Uitspraak van 22 september 2021
VRZ nr. AUA202102429

GERECHT IN EERSTE AANLEG VAN ARUBA

BESCHIKKING
van de rechter-commissaris belast met de behandeling van administratiefrechtelijke inbewaringstelling, op het verzoek ex artikel 16, lid 3 van de Landsverordening toelating en uitzetting (Ltu) van:

[Verzoekster],

van Venezolaanse nationaliteit,
VERZOEKSTER,
gemachtigde: de advocaat mr. J.F.M. Zara.

PROCESVERLOOP

Bij bevelschrift van 9 juli 2021 – dat op 15 juli 2021 van kracht is geworden – heeft verweerder de inbewaringstelling van verzoekster bevolen.
Op 16 juli 2021 heeft de rechter-commissaris geoordeeld dat deze vrijheidsontneming rechtmatig is.
Op 18 augustus 2021 heeft verzoeker bij dit gerecht een verzoekschrift als bedoeld in artikel 16, derde lid, van de Landsverordening toelating en uitzetting (Ltu) ingediend.
Het verzoek is behandeld ter zitting van 15 september 2021. Verzoekster is in persoon verschenen (via videoverbinding), bijgestaan door haar gemachtigde voornoemd. Verweerder heeft zich laten vertegenwoordigen door mr. A.F.J. Caster en mr.C.L. Geerman, beiden werkzaam bij de Directie Wetgeving en Juridische Zaken (DWJZ).
De uitspraak is bepaald op heden.

BEOORDELING

Het wettelijk kader

1. Ingevolge artikel 16, derde lid, van de Ltu wordt de betrokkene binnen 72 uur betrokkene voor een rechter-commissaris geleid, die de rechtmatigheid van de vrijheidsontneming toetst. Een bevel tot inbewaringstelling kan door de rechter-commissaris te allen tijde op verzoek van de betrokkene worden opgeheven.
2. Verweerder heeft op 20 september 2021 te kennen gegeven dat de inbewaringstelling van verzoekster op 18 september 2021 is opgeheven en dat zij op die datum is uitgezet.
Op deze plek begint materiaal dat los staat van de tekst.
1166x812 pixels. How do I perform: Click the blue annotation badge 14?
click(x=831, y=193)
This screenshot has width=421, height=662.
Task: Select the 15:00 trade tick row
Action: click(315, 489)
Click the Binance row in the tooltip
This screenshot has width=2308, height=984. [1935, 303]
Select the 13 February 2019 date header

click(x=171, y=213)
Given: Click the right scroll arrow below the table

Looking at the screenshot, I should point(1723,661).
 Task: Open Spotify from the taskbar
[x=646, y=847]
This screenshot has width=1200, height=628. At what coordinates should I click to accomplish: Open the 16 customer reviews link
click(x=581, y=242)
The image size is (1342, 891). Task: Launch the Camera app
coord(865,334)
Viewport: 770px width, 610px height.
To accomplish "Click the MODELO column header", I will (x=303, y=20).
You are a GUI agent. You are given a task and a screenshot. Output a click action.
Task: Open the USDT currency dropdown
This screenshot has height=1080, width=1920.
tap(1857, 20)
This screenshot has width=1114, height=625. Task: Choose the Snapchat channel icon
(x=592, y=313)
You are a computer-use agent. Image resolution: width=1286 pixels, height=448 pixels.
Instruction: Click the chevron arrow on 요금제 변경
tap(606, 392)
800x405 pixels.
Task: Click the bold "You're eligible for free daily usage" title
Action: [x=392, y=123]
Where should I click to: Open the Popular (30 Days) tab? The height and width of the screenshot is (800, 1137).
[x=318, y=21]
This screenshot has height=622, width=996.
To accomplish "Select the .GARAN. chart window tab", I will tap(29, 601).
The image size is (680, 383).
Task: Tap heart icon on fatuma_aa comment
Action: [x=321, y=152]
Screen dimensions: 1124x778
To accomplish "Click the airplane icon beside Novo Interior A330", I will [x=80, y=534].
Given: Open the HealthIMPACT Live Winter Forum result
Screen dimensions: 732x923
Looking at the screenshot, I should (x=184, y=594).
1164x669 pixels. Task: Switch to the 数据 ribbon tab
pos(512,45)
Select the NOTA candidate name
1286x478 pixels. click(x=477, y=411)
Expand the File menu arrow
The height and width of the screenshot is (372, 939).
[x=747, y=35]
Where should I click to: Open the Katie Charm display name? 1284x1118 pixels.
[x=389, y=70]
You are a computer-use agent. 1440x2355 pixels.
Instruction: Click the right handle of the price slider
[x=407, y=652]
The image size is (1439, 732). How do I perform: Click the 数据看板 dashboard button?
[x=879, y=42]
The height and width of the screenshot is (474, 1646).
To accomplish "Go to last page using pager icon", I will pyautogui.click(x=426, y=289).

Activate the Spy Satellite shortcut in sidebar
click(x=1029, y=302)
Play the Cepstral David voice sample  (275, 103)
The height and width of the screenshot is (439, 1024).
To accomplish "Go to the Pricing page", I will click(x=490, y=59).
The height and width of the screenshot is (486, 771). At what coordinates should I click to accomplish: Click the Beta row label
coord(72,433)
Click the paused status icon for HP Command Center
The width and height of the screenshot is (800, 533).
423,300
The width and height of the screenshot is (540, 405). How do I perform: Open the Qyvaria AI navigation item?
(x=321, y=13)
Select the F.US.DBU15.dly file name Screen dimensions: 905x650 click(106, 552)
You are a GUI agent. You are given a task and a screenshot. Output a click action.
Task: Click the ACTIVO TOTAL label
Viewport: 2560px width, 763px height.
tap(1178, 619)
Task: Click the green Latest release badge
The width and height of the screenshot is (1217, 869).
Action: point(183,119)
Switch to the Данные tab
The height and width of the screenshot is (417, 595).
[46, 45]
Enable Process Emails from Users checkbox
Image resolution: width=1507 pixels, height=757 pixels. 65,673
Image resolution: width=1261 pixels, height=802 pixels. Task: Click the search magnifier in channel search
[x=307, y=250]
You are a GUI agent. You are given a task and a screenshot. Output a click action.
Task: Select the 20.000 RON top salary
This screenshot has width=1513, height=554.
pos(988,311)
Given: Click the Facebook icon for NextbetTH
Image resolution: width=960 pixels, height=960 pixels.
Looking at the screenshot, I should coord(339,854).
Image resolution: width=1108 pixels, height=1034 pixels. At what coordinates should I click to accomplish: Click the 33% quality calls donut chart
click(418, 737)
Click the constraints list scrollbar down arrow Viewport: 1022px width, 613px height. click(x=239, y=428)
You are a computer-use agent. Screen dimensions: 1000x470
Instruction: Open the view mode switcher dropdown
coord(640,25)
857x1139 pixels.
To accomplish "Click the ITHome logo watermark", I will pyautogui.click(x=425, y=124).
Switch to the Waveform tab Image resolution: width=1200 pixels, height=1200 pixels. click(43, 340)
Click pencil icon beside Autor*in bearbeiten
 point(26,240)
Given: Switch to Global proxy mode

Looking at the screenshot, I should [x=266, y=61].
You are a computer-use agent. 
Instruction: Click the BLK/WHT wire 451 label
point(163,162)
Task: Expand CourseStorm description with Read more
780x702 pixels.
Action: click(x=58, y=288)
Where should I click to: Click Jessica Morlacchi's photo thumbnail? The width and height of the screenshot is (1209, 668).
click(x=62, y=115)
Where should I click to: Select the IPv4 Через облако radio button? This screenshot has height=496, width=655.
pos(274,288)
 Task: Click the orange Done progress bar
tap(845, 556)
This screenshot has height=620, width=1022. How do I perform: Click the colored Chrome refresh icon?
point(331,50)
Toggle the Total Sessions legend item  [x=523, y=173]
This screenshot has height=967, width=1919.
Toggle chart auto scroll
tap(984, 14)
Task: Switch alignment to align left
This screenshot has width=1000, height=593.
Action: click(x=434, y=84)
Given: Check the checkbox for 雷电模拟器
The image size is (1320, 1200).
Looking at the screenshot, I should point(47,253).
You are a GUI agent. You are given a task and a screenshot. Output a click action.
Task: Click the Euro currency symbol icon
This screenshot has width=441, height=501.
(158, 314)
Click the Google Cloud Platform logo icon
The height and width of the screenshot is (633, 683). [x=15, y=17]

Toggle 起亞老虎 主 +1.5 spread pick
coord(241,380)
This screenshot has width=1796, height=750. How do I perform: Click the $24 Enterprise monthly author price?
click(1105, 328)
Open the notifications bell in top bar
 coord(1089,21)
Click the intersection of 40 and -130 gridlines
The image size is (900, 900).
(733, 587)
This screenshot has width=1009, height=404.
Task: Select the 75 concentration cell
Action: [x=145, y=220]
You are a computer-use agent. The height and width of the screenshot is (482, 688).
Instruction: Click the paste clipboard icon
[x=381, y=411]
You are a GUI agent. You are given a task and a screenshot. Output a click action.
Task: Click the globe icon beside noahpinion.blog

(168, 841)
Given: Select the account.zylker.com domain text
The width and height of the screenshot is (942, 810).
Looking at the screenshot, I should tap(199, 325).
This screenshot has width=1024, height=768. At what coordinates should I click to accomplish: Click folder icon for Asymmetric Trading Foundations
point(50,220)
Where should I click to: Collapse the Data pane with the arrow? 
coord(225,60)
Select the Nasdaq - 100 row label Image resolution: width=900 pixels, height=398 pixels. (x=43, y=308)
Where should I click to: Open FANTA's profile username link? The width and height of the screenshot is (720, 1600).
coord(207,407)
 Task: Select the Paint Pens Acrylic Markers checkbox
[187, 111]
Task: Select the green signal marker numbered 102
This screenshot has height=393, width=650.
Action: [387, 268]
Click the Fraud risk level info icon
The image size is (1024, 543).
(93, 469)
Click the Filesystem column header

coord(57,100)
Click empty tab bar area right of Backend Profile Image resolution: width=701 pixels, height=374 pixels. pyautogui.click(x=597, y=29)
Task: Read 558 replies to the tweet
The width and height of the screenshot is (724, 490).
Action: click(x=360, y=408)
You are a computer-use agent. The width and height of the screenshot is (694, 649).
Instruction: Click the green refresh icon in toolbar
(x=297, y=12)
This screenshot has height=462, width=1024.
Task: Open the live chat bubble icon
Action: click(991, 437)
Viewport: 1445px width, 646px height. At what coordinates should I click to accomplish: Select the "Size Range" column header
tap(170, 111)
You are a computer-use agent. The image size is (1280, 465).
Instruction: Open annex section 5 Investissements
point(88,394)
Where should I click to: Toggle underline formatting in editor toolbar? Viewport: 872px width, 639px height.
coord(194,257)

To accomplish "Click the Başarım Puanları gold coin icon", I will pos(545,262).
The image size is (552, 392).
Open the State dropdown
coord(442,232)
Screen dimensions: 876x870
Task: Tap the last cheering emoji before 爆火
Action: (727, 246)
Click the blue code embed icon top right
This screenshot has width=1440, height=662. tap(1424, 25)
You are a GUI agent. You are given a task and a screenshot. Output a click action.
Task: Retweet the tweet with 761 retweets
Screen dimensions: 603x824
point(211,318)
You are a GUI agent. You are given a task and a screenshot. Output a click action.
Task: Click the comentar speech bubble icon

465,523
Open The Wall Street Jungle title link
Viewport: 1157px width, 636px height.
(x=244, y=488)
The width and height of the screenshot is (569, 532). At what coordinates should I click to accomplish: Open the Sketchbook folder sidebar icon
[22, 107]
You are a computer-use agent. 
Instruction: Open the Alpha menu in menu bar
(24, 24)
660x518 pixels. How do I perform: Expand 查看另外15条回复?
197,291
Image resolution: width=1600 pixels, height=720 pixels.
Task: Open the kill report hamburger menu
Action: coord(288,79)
Gelet hierop is het belang aan het verzoek komen te ontvallen.
3. Het vorenstaande leidt tot de conclusie dat het verzoek niet-ontvankelijk is.

BESLISSING

De rechter-commissaris:
- verklaart het verzoek niet-ontvankelijk.
Deze beschikking is gegeven door mr. M.E.B. de Haseth, rechter-commissaris, op 22 september 2021, in tegenwoordigheid van de griffier.